De acordo com a Relação de Beneficiários do Sistema de Informações de Projetos de Reforma Agrária (SIPRA) do INCRA, atualizada em 26 de agosto de 2013, o PAE Botos possui 232 beneficiários cadastrados, o PDS Realidade tem 372 beneficiários, a RDS do Rio Madeira possui 818 beneficiários e a Floresta Tapauá tem 81 beneficiários cadastrados. Entretanto, nenhuma das Unidades teve suas agrovilas construídas até o momento.

Diante do cenário das condições de moradias nota-se que este parâmetro imprime particularidades à arena socioeconômica que se expressam no uso dos recursos. O arranjo espacial organizado em torno das fontes hídricas (rios, lagos e igarapés) e os materiais utilizados para construção das casas representam uma arena potencial para tomadas de decisão e escolhas destes moradores. Apesar das precárias condições das moradias (consideradas assim pelos próprios moradores) e da insuficiência da assistência recebida pelas políticas governamentais, os moradores estruturam suas residências a partir dos recursos naturais existentes próximos às comunidades.

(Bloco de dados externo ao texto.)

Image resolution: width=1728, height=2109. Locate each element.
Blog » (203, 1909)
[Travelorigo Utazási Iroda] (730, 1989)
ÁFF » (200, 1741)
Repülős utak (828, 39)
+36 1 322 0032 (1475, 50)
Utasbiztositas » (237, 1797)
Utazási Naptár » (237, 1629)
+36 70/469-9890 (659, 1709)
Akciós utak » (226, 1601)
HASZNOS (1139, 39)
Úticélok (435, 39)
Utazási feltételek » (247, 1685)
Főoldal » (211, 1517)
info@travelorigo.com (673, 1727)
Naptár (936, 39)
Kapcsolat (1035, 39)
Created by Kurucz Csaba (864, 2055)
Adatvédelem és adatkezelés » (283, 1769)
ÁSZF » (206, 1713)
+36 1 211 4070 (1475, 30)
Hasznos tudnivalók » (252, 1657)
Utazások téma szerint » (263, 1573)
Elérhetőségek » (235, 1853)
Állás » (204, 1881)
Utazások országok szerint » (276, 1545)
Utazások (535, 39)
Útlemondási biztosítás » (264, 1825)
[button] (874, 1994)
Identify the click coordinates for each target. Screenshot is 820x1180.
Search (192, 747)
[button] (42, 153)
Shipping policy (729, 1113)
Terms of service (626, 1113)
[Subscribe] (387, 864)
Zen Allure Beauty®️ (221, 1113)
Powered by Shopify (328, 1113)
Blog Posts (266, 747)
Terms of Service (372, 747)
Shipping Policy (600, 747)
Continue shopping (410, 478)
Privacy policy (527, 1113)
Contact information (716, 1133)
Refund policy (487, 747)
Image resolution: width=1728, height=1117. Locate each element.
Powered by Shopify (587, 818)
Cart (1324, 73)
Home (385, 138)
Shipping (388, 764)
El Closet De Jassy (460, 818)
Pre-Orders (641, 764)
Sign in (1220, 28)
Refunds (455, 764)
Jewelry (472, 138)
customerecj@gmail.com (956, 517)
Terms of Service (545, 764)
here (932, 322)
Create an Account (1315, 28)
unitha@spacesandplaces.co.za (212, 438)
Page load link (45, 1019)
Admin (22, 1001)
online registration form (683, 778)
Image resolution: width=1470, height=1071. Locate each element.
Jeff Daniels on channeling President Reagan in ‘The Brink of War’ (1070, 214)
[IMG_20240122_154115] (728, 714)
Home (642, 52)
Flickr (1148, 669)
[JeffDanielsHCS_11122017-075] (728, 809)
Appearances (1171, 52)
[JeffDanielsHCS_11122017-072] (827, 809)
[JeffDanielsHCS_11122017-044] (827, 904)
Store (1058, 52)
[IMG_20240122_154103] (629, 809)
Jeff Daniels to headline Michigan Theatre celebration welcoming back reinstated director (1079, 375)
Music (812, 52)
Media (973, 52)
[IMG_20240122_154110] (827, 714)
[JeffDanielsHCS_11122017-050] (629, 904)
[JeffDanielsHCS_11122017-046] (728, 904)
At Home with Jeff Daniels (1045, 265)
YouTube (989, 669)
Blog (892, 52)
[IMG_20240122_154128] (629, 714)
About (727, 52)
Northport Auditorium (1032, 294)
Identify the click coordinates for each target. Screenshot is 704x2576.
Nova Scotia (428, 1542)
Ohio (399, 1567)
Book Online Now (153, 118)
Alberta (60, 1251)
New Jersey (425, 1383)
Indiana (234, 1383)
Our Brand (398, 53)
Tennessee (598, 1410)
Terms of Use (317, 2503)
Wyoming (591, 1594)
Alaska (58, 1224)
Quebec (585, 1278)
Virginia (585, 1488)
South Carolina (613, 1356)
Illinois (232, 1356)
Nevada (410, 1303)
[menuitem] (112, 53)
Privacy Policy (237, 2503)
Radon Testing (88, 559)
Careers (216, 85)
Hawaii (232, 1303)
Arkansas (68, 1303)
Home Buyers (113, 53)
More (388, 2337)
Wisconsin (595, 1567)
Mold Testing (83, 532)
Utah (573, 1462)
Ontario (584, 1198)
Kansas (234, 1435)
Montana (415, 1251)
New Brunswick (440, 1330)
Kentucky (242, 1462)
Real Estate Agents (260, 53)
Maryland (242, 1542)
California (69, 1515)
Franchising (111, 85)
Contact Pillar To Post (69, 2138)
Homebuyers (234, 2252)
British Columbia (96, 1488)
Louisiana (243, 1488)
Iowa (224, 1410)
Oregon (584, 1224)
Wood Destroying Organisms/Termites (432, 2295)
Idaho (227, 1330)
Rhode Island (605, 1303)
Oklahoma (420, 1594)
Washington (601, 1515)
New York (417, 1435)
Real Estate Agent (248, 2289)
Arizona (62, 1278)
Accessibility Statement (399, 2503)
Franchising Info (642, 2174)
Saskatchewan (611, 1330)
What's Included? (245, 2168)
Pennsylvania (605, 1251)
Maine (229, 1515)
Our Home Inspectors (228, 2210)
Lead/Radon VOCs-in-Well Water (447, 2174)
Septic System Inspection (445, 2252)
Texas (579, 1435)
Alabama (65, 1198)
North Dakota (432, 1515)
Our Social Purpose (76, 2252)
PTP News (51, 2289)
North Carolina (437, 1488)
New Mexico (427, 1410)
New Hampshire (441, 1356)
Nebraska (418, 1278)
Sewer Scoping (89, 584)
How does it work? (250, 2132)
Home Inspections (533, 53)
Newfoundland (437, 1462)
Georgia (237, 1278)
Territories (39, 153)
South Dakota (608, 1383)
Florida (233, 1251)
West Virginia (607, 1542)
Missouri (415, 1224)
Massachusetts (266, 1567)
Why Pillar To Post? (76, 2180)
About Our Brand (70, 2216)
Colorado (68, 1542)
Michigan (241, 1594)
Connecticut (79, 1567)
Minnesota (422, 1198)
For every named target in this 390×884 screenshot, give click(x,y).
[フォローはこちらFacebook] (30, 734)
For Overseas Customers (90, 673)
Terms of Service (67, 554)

A partir da realidade observada, a inserção deste parâmetro no IAD framework permitiu qualificar as condições das moradias como “mais ou menos insatisfatórias” em todas as Unidades, de acordo com as regras qualitativas da análise fuzzy apresentadas no capítulo 8, que determinam os intervalos quantitativos. Ao submeter os dados desta arena no QCA, e ao interpretá-los à luz da lógica fuzzy, estruturada pelo fuzzy set QCA foi possível observar uma aproximação mais consistente da realidade vivenciada nas comunidades.